Content briefing for freelance writers
The brief said "write about enterprise software solutions." The website had three pages of marketing copy and a contact form. The article was due Tuesday, and the writer had never heard of the company before Friday.
This is how most content briefing for freelance writers works. The client needs content, the writer needs information, and somewhere between the handoff and the deadline, the actual business gets lost in translation.
Why Standard Briefs Miss Their Own Target
Most content briefs read like homework assignments. "Write 1,500 words about our accounting software. Include keywords: cloud accounting, small business, financial reporting. Tone: professional but approachable."
The writer gets target keywords and word count. What they don't get: how this accounting software actually differs from the dozen others they've written about, which specific features matter to actual users, or why someone would pick this one over QuickBooks.
The result is predictable. Generic industry language, features that could describe any product, and copy that sounds like it came from the same template as the competitor's blog. The brief asked for content about the business but only provided information about content requirements.
The Information That Actually Changes Output
Effective briefs start with what makes this specific business different. Not different in marketing language, different in practice.
Instead of "We're the leading provider of innovative solutions," tell the writer: "Our software automatically categorizes expenses by taking photos of receipts. Most accounting software requires manual entry or scanning, then manual categorization. Ours does both steps at once."
That's the kind of detail that turns generic software coverage into content about something specific. The writer now knows what to emphasize, what problems to address, and what language real users would recognize.
Include actual customer language whenever possible. If clients call it "the receipt thing" instead of "automated expense categorization," mention that. If they consistently ask about integration with specific tools, name those tools in the brief.
Context That Prevents Generic Industry Speak
Writers default to industry jargon when they don't understand how the business actually operates. The brief needs to prevent this by explaining context that seems obvious to insiders.
Don't just list features. Explain the sequence of how customers actually use them. "Users typically start with expense tracking, then add invoicing after 2-3 months, then payroll integration when they hire their first employee."
This gives writers the logical flow of real usage instead of forcing them to guess how features connect. It also prevents the classic mistake of leading with the most technically impressive feature that nobody uses first.
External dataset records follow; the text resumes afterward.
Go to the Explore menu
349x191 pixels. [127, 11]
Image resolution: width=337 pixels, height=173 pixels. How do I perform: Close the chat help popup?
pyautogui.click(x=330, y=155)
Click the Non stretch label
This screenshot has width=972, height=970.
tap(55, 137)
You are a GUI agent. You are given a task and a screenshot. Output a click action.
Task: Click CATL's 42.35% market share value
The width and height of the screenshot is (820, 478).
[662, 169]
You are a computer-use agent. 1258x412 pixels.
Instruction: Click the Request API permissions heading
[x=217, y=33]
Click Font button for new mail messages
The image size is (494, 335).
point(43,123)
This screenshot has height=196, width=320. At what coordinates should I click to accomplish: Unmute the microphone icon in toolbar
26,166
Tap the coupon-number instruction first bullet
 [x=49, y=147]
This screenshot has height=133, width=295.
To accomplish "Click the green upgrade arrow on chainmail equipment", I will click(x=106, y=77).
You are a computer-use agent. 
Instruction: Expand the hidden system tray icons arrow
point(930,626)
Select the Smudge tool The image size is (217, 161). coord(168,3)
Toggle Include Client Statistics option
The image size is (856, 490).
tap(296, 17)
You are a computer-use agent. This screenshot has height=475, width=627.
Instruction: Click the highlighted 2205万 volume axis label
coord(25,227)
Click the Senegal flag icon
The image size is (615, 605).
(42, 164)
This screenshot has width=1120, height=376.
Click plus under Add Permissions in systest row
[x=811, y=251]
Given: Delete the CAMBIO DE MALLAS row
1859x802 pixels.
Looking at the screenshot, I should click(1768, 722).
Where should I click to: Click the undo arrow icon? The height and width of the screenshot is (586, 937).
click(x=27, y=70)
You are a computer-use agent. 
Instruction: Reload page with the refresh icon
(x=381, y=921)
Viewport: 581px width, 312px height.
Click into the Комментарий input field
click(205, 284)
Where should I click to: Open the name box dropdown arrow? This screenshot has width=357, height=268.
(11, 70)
And yes, this means the brief takes longer to write. But 20 extra minutes on the brief saves 3 hours of revision cycles when the draft comes back sounding like every other article in the category.
Competitor Context Without Competitor Obsession
Writers need to know what else exists in the market, not to bash competitors but to avoid positioning the client as solving problems that are already solved everywhere.
Mention 2-3 direct competitors by name and what they do well. "QuickBooks dominates small business accounting but requires manual receipt entry. FreshBooks has good invoicing but weak expense categorization." This prevents the writer from positioning basic accounting features as breakthrough innovations.
Then explain what gap this creates. "Businesses using QuickBooks spend 40 minutes per week on receipt management. Ours reduces that to 5 minutes because the categorization happens automatically."
The writer now understands the competitive landscape without having to research it and guess wrong.
Voice Guidelines That Go Beyond Tone Descriptions
"Professional but approachable" could describe half the business blogs on the internet. Voice briefs need examples, not adjectives.
Show how the business actually talks. "We say 'expense tracking' not 'expenditure management.' We say 'small business owners' not 'entrepreneurs' or 'SMB decision makers.' We never say 'solutions' – we make software that does specific things."
Include sentences that sound like the brand and sentences that don't. This calibration prevents writers from guessing what "professional but approachable" means to this particular business.
BrandDraft AI reads your website before generating anything, so the output references actual product names and terminology instead of generic industry language. But even AI needs the right context to capture voice correctly.
The Specifics That Make Content Credible
Writers sound most convincing when they can reference specific, verifiable details. The brief should include numbers, timelines, and concrete examples that pass the credibility test.
Instead of "Our software helps businesses save time," provide: "Customers report reducing monthly bookkeeping from 8 hours to 2 hours on average." Include the source if it's from a survey or customer study.
Name actual integration partners, specific file formats supported, particular compliance standards met. These details separate content that could be about anyone from content that's clearly about this business.
If the writer can't verify a claim, they shouldn't make it. But when they can point to specific features, partnerships, or metrics, the content carries more weight with readers who know the industry.
When the Brief Should Stop
The temptation is to include everything. Every feature, every benefit, every possible angle. This creates briefs that overwhelm writers and dilute focus.
A focused brief covering 3-4 key differentiators produces stronger content than a comprehensive brief trying to cover everything the business does. Writers can't emphasize 12 different points effectively, but they can make 3 points memorable and convincing.
Save the comprehensive feature list for product documentation. The content brief should cover what matters most to the specific audience reading this particular piece.
The right brief feels like sitting down with someone who knows the business well and asking the questions that matter. Not getting a download of everything they know, but getting the insights that change how you think about what they do.